My Own Bush Tucker Tree
Friday, 04 May 12 Sunny 28°C / 82°F
The definition of ‘bush tucker’ would be: any edible, native Australian flora and fauna that was present before European colonisation which was harvested or hunted in the bush by our country’s original inhabitants … the Aborigines.
I have a ‘Bush Tucker’ tree in my courtyard that is native to the eastern coastal strip from northern New South Wales to far north Queensland … and up into Papua New Guinea.
The seeds were used as food by the Aboriginal people. The bark was used to weave baskets. The inner bark of this tree was also important to them as a source of string, which was used for rope, fishing nets and fishing line.
This tree is commonly called the ‘Peanut Tree’ – Sterculia quadrifida. It grows to a height of 5 -10 metres and has a spreading canopy, dropping it’s leaves during Winter, towards the end of its flowering.

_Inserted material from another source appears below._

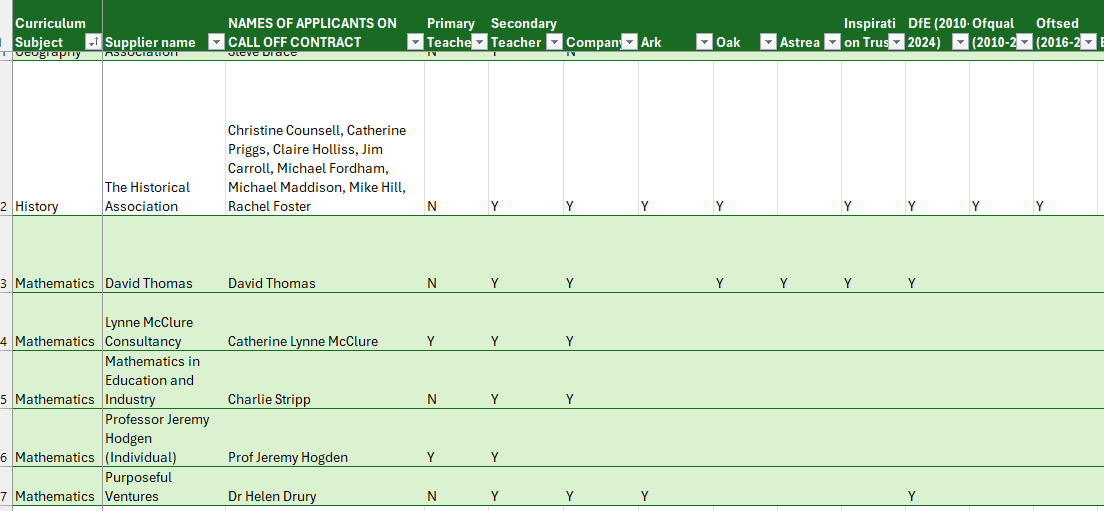
Task: Click the DfE (2010-2024) filter arrow
Action: pyautogui.click(x=960, y=42)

Around my area of north Queensland the Peanut Tree can start to shed leaves in May … which is the end of Autumn … and will start developing its fruit. The leaves will then begin to regrow after the tree has fruited … usually around August to September, which is the end of Winter into early Spring.
Right now, my Sterculia quadrifida tree is finishing flowering, dropping its leaves, and beginning to fruit. The fruits are clusters of large, leathery, boat-shaped pods up to 8 cm long which, change from green to an eye-catching orangey-red at maturity.
At the red stage the fruit splits open to reveal black seeds about the size of a peanut. The seeds are edible and are supposed to taste like peanuts … never tried them myself! … but for those who do wish to try them, it’s recommended that the seed coat or testa should be removed first. Birds, on the other hand, enjoy them ‘au natural’!